To do => Search the listing for "Given" and copy every line where it appears.

Data excerpts START

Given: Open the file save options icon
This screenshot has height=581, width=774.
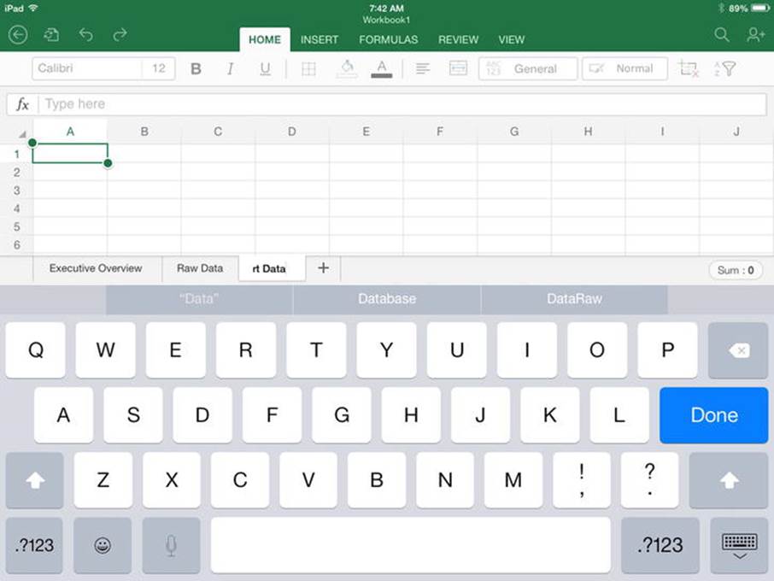Looking at the screenshot, I should pos(51,34).
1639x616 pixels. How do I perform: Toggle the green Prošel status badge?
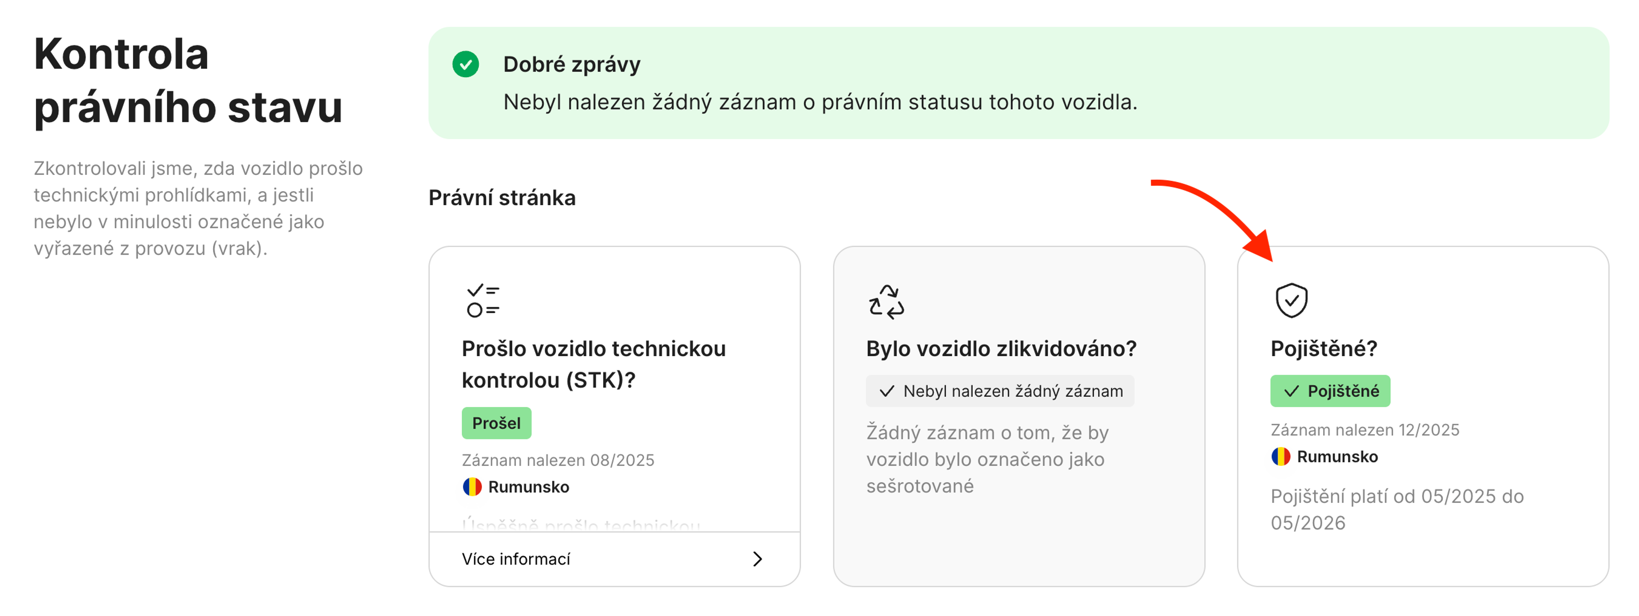pyautogui.click(x=496, y=422)
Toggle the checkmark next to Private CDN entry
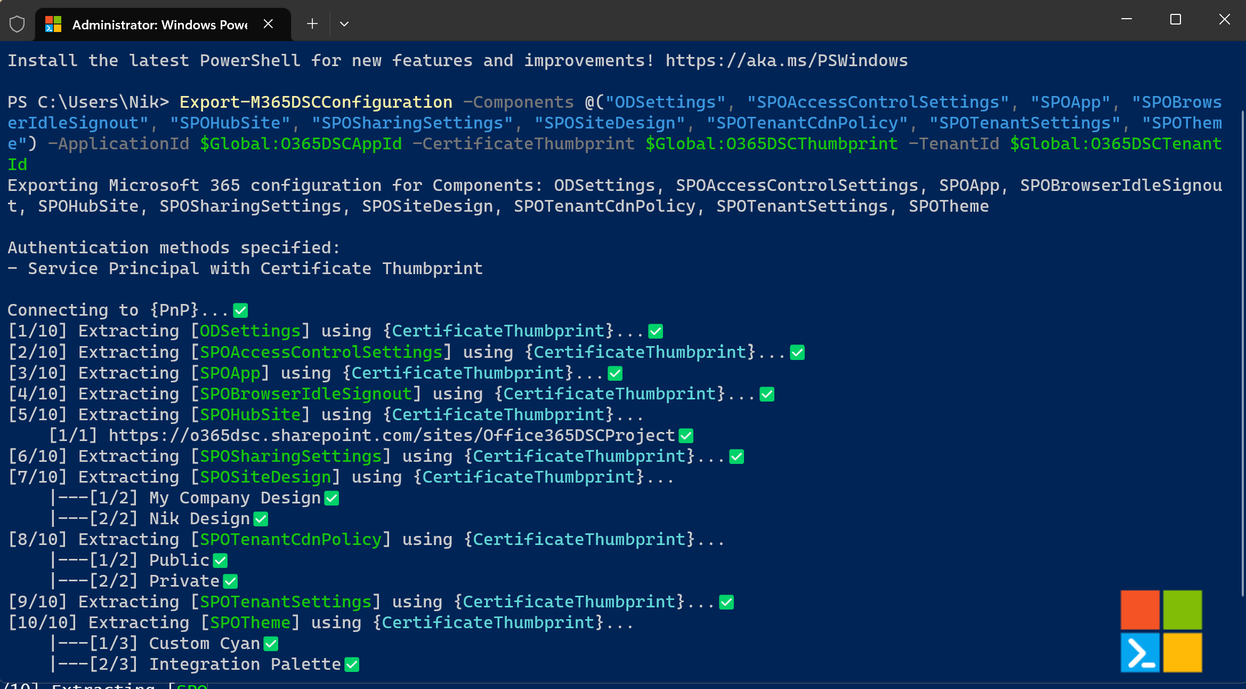Viewport: 1246px width, 689px height. (x=230, y=581)
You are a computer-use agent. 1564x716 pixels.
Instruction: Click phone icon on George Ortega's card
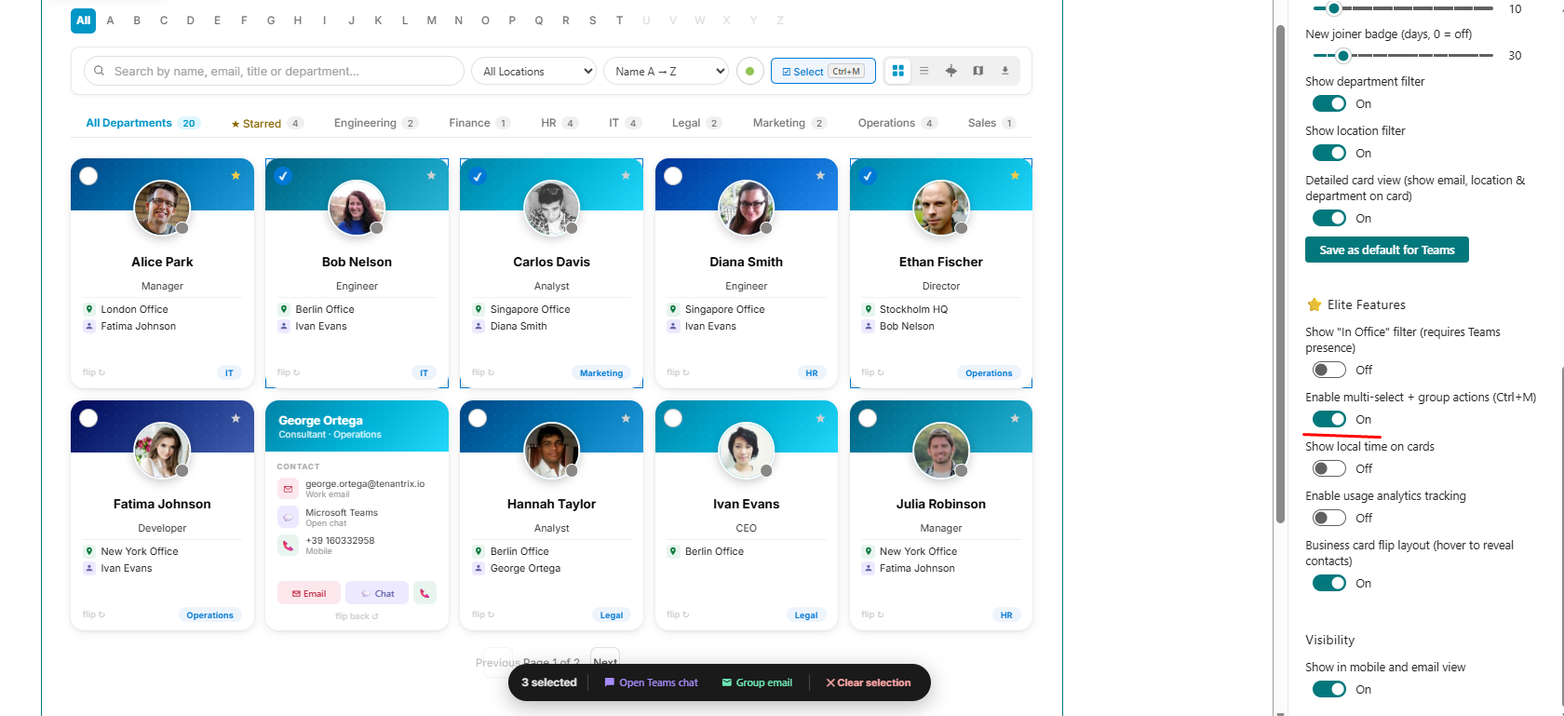coord(425,593)
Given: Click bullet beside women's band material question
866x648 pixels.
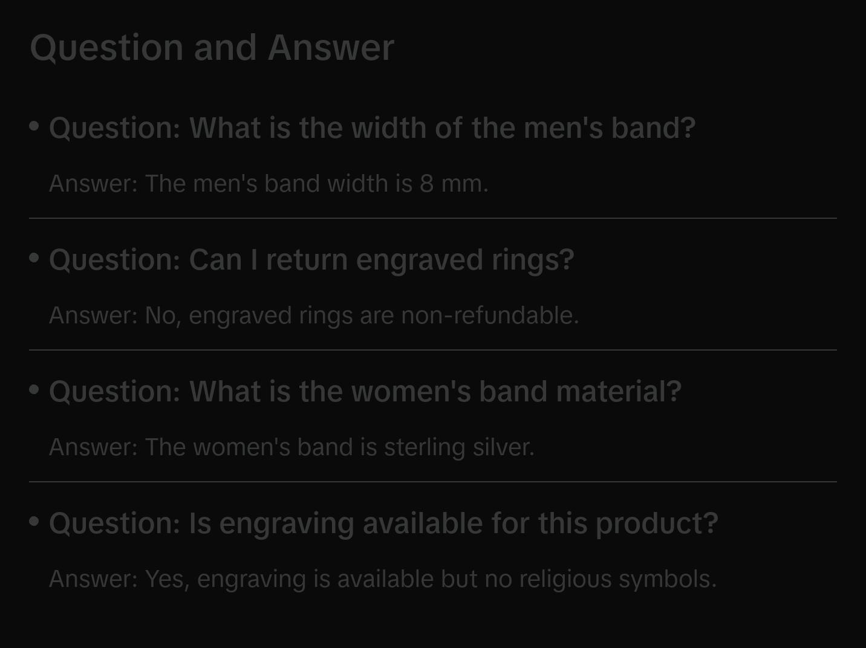Looking at the screenshot, I should (x=34, y=390).
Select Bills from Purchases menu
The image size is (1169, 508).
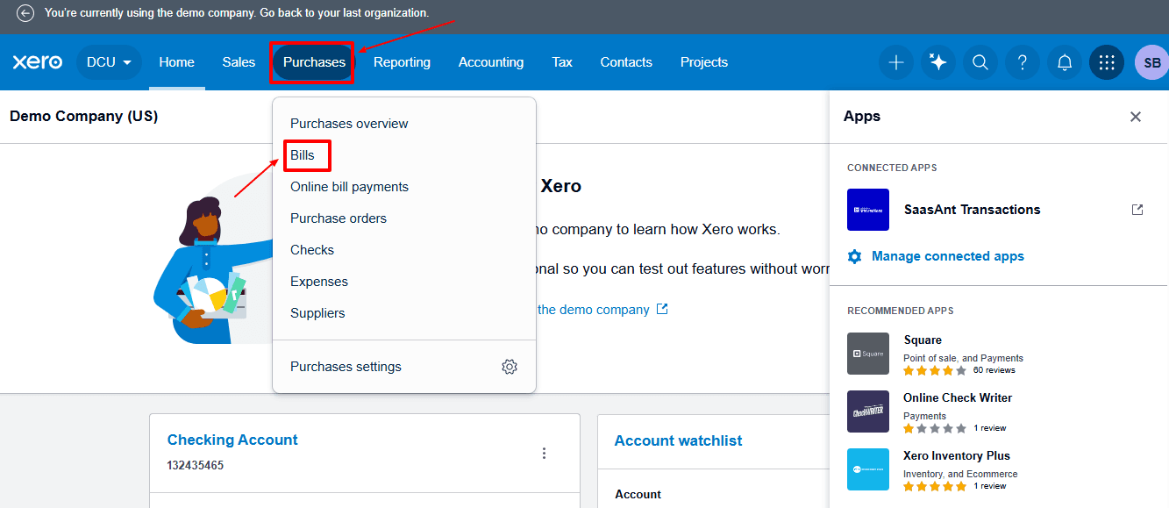[303, 155]
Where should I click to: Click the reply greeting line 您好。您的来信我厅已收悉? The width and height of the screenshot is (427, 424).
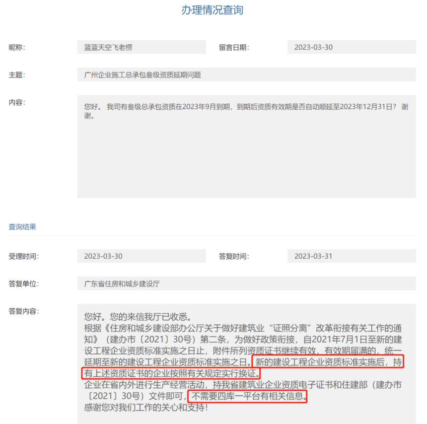pos(139,317)
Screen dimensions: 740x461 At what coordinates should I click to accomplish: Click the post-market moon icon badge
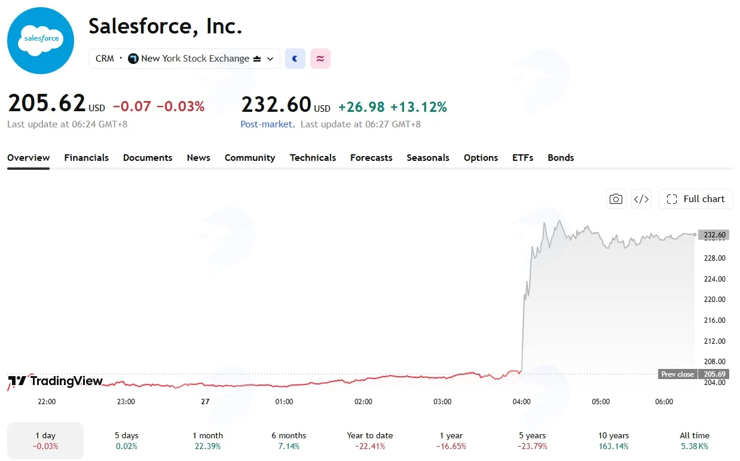click(x=295, y=59)
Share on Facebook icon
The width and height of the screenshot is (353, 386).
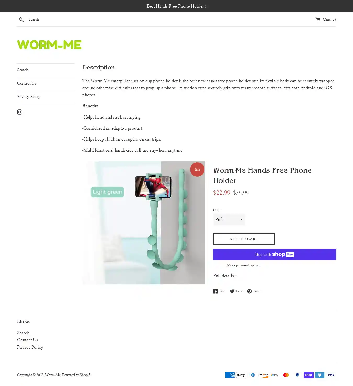(x=215, y=291)
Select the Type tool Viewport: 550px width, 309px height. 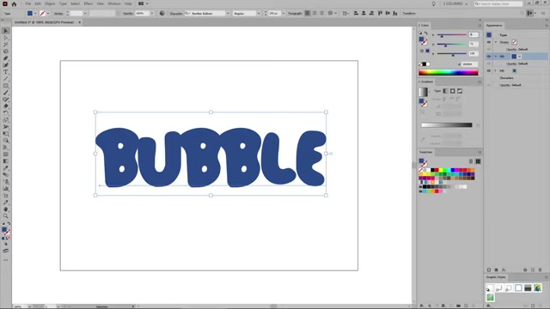click(x=6, y=72)
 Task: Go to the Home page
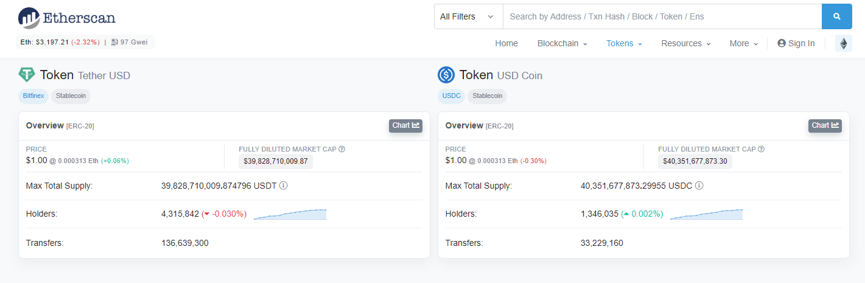pyautogui.click(x=506, y=43)
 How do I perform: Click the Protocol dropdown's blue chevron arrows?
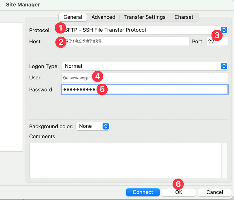tap(224, 30)
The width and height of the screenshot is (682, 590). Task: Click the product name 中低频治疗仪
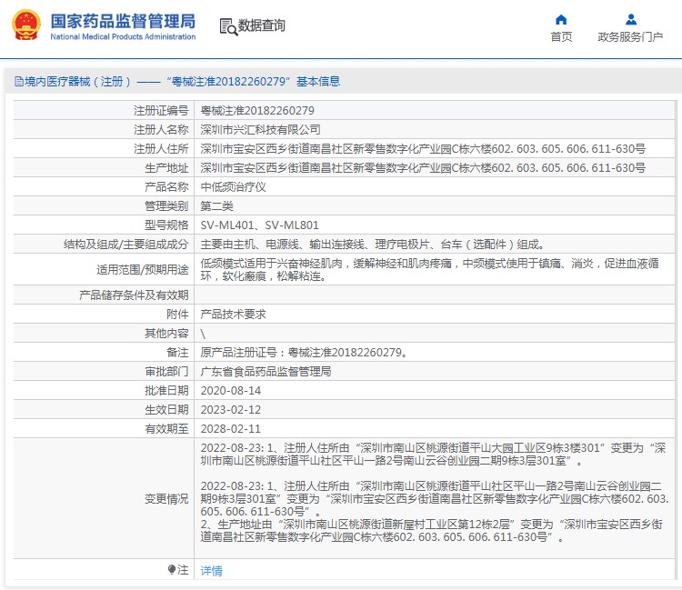tap(232, 186)
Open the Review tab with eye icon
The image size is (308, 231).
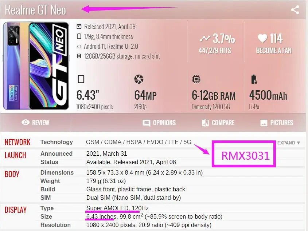(35, 123)
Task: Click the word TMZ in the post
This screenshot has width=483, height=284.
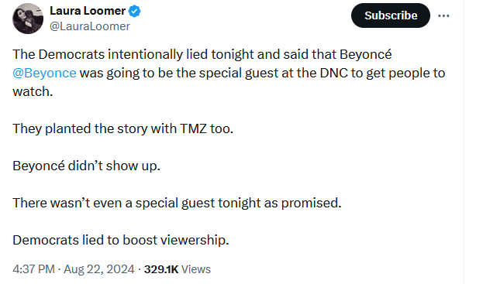Action: click(193, 128)
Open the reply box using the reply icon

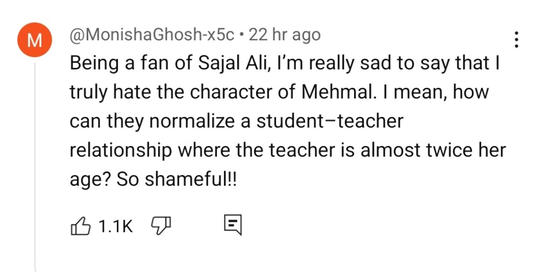tap(232, 226)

Data excerpts END

Answer box =>
Given: Open the file save options icon
Given: Click bullet beside women's band material question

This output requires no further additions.